[Rows showing where targets appear]

-- START --

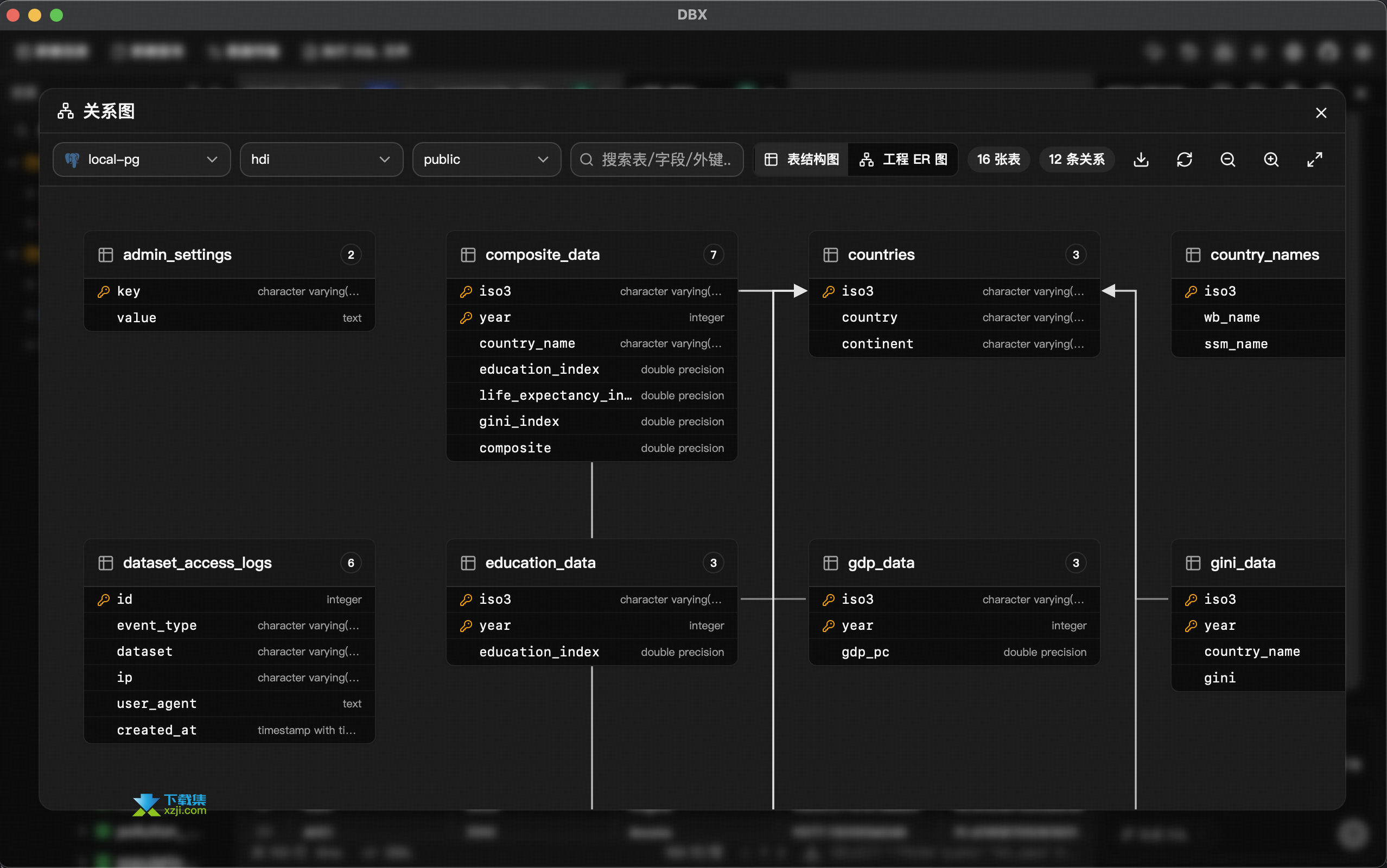Open the public schema dropdown
This screenshot has width=1387, height=868.
pyautogui.click(x=486, y=159)
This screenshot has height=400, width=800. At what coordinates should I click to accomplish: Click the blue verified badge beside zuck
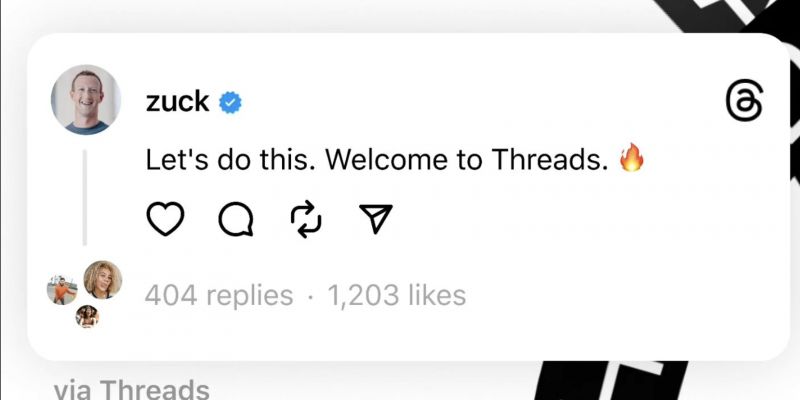point(230,103)

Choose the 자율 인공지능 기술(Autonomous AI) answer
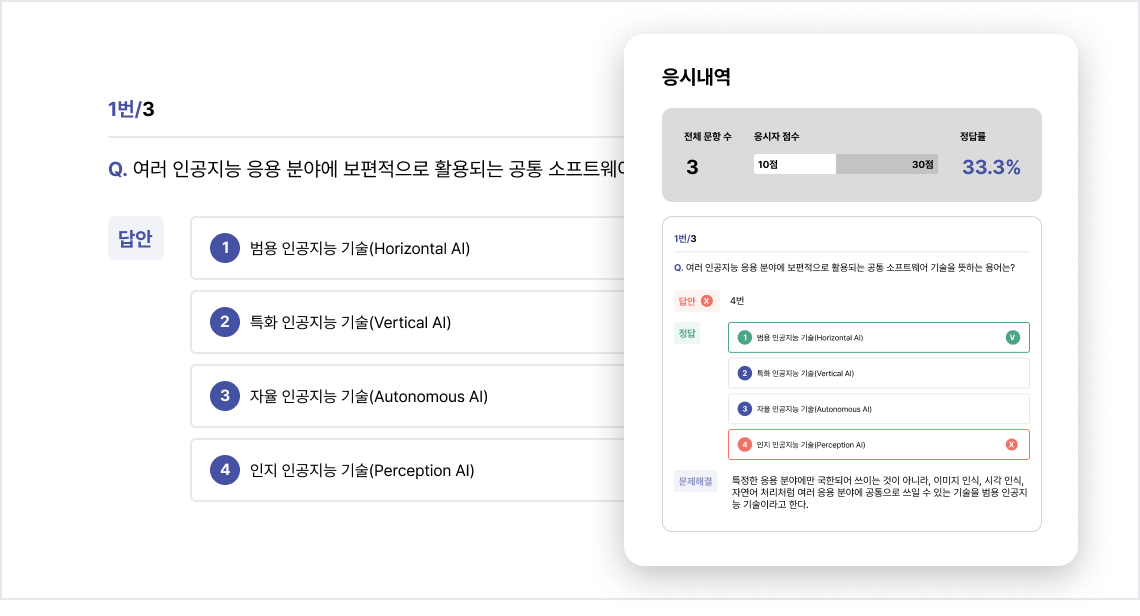[x=400, y=396]
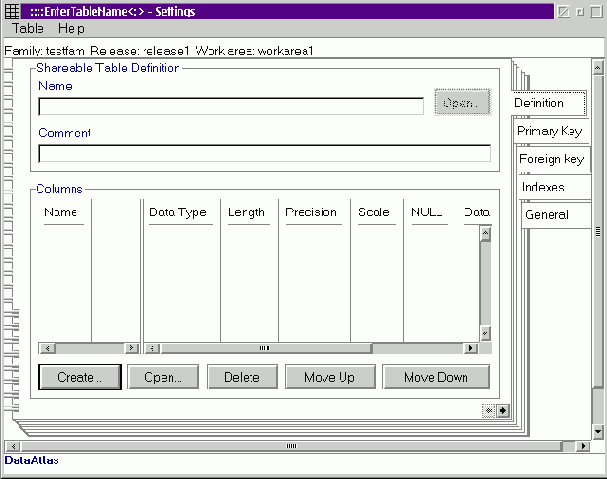Screen dimensions: 607x479
Task: Click the columns list scroll up arrow
Action: tap(485, 234)
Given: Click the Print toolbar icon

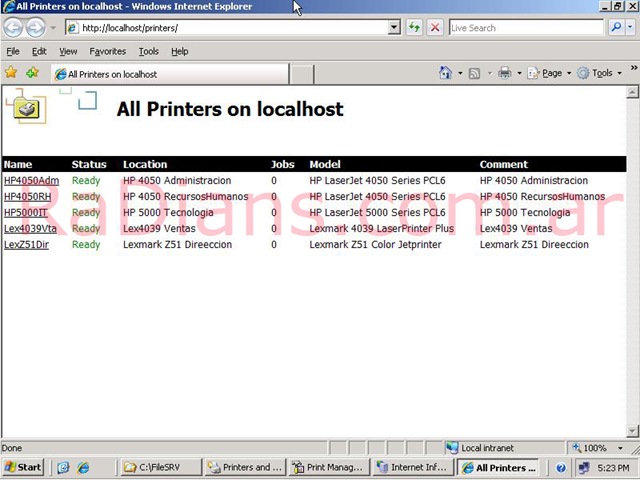Looking at the screenshot, I should 504,73.
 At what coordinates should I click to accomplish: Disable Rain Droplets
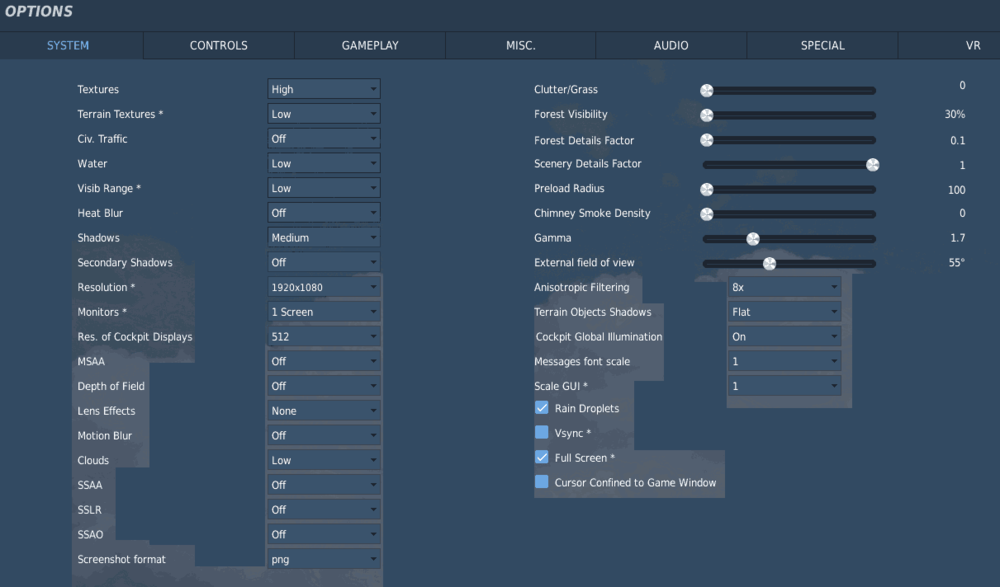tap(541, 408)
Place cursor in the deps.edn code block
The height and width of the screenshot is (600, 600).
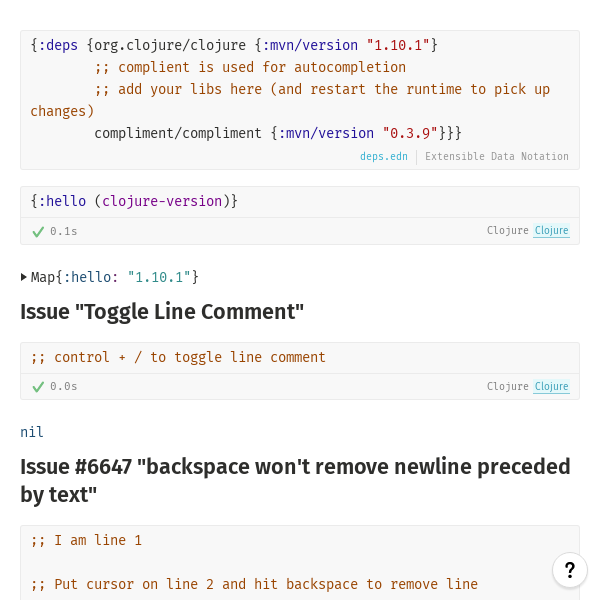[x=300, y=89]
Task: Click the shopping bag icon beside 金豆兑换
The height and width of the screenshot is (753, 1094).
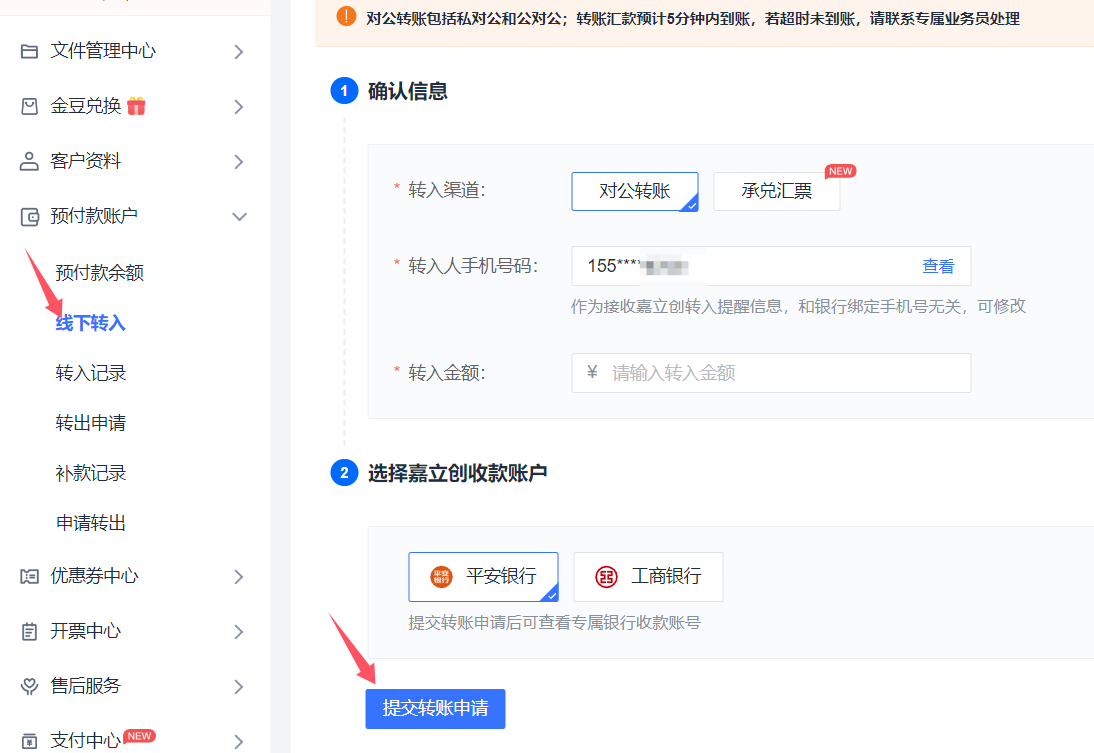Action: tap(29, 106)
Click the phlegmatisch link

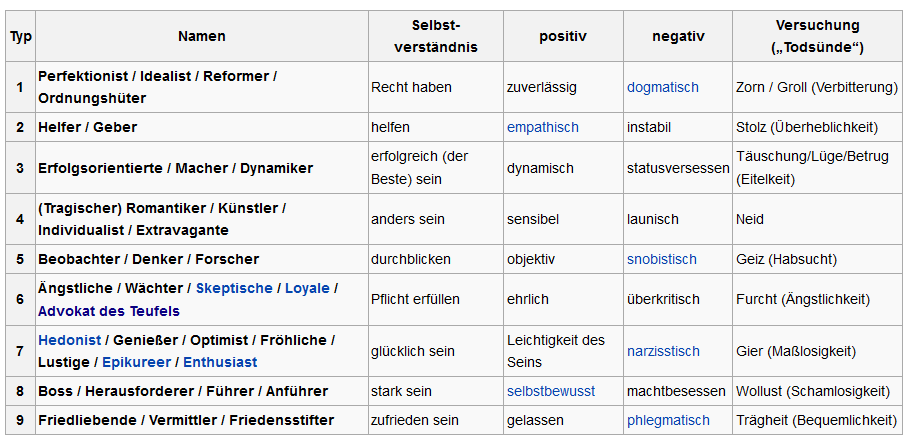(668, 420)
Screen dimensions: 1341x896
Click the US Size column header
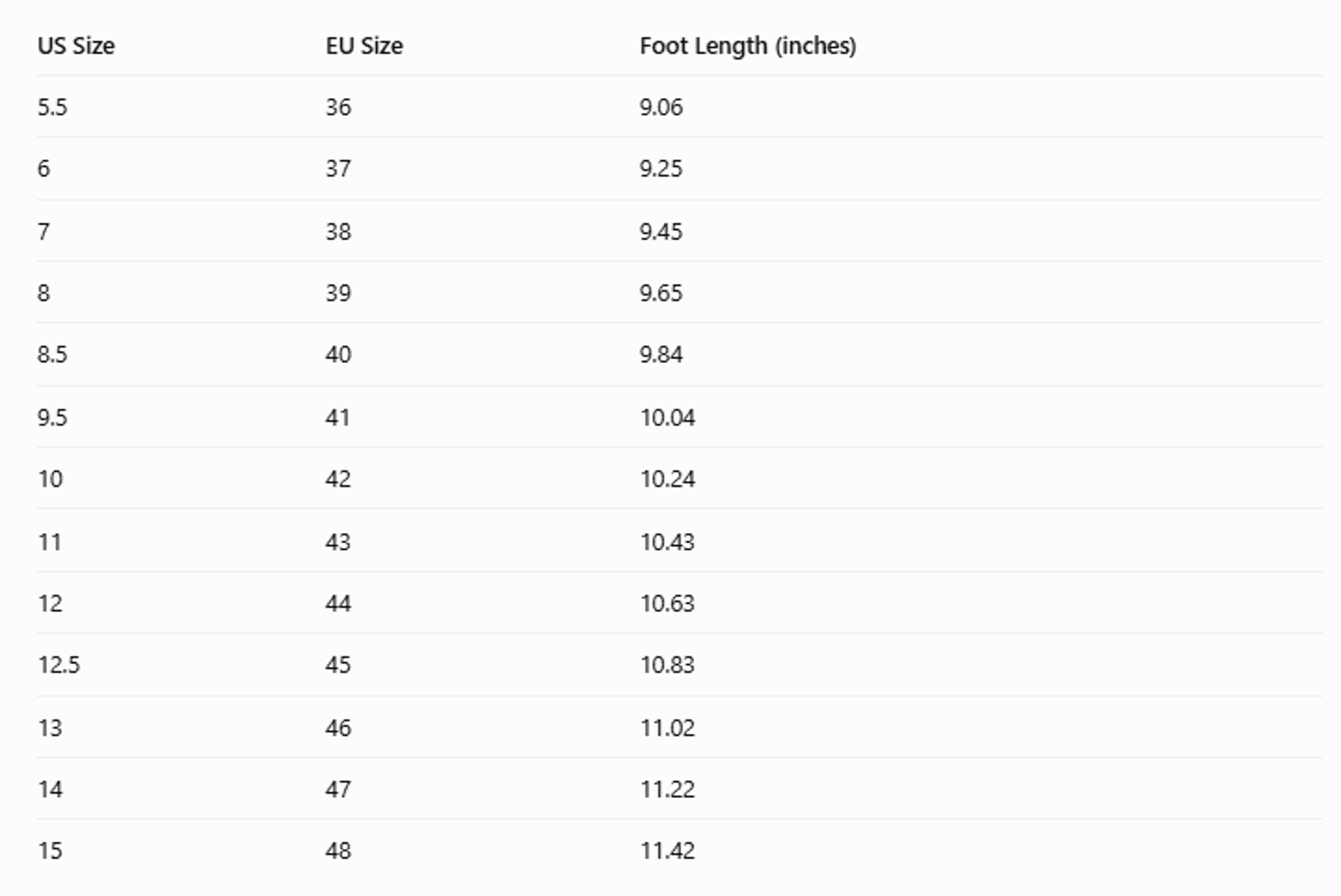point(76,46)
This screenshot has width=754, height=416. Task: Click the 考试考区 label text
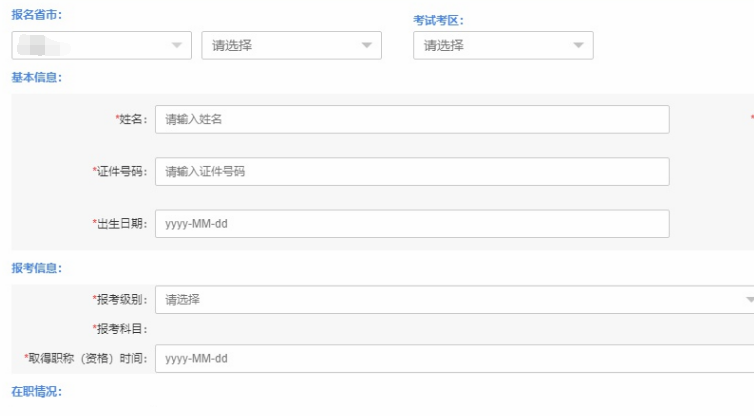(438, 20)
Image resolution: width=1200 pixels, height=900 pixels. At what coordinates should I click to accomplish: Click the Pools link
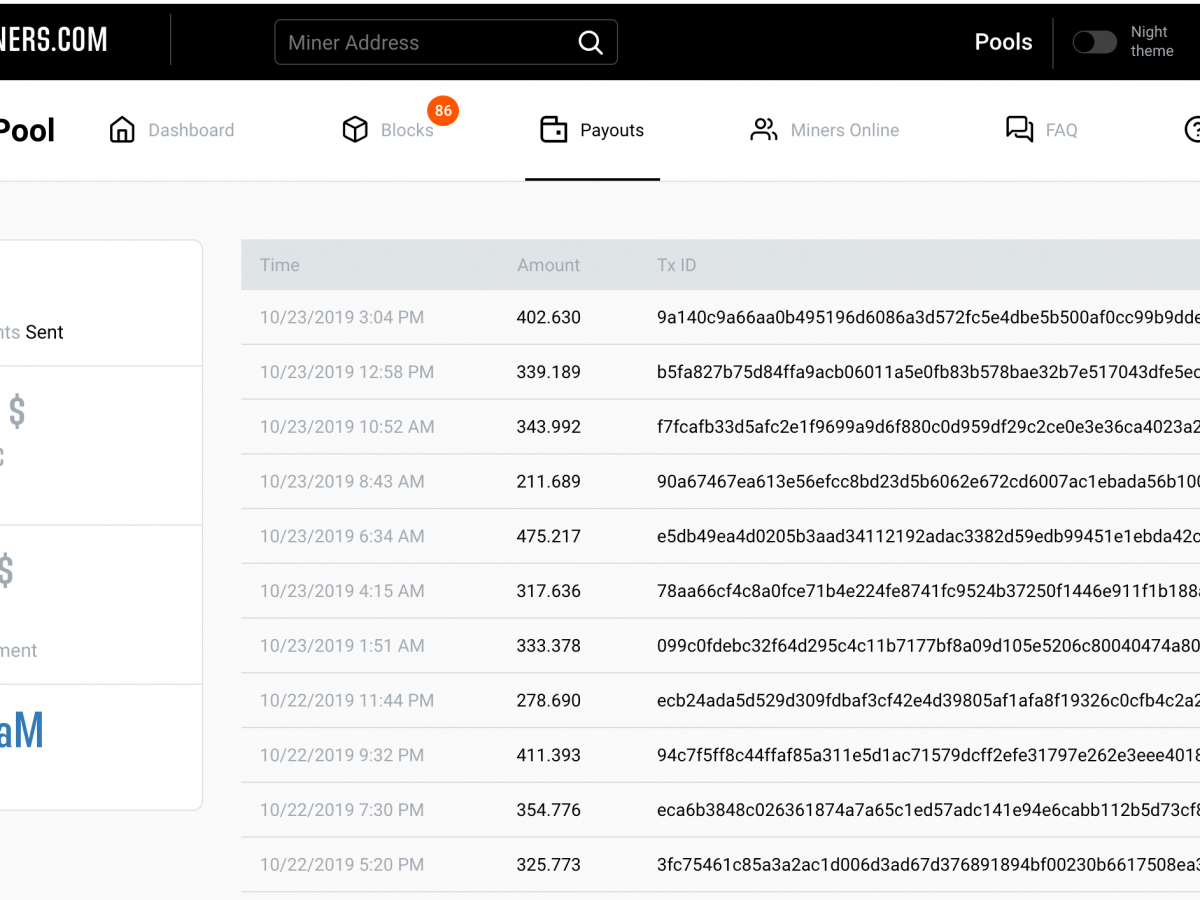coord(1003,42)
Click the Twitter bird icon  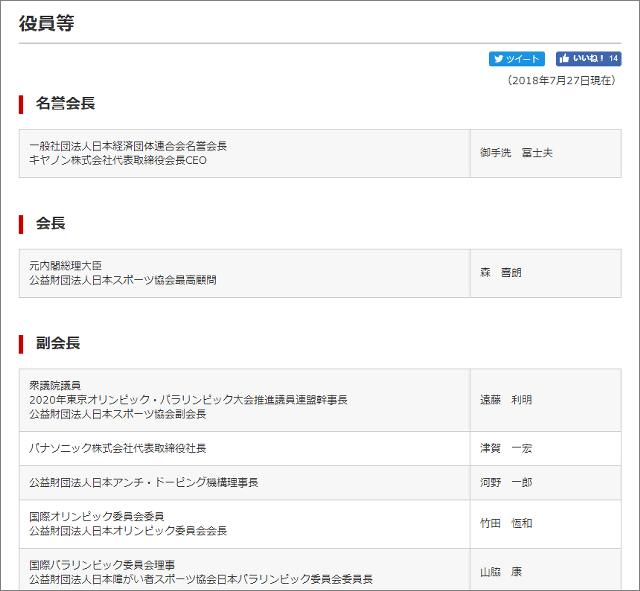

-- END --

- _What is needed_
Rewrite the lines above as a Markdown table with the columns Row and Line, numbering each row and skipping blank lines. Leave the pictures out.

- _Solution below_
| Row | Line |
|---|---|
| 1 | Open the public schema dropdown |
| 2 | This screenshot has width=1387, height=868. |
| 3 | pyautogui.click(x=486, y=159) |
| 4 | This screenshot has height=400, width=800. At what coordinates should I click to accomplish: Click the blue verified badge beside zuck |
| 5 | point(230,103) |
| 6 | Choose the 자율 인공지능 기술(Autonomous AI) answer |
| 7 | [x=400, y=396] |
| 8 | Screen dimensions: 607x479 |
| 9 | Task: Click the columns list scroll up arrow |
| 10 | Action: tap(485, 234) |
| 11 | Given: Click the Print toolbar icon |
| 12 | Looking at the screenshot, I should 504,73. |
| 13 |  At what coordinates should I click to accomplish: Disable Rain Droplets |
| 14 | tap(541, 408) |
| 15 | Place cursor in the deps.edn code block |
| 16 | The height and width of the screenshot is (600, 600). |
| 17 | [x=300, y=89] |
| 18 | Task: Click the shopping bag icon beside 金豆兑换 |
| 19 | The height and width of the screenshot is (753, 1094). |
| 20 | Action: tap(29, 106) |
| 21 | Click the phlegmatisch link |
| 22 | (668, 420) |
| 23 | Screen dimensions: 1341x896 |
| 24 | Click the US Size column header |
| 25 | point(76,46) |
| 26 | This screenshot has width=754, height=416. Task: Click the 考试考区 label text |
| 27 | (438, 20) |
| 28 | Image resolution: width=1200 pixels, height=900 pixels. At what coordinates should I click to accomplish: Click the Pools link |
| 29 | coord(1003,42) |
| 30 | Click the Twitter bird icon   |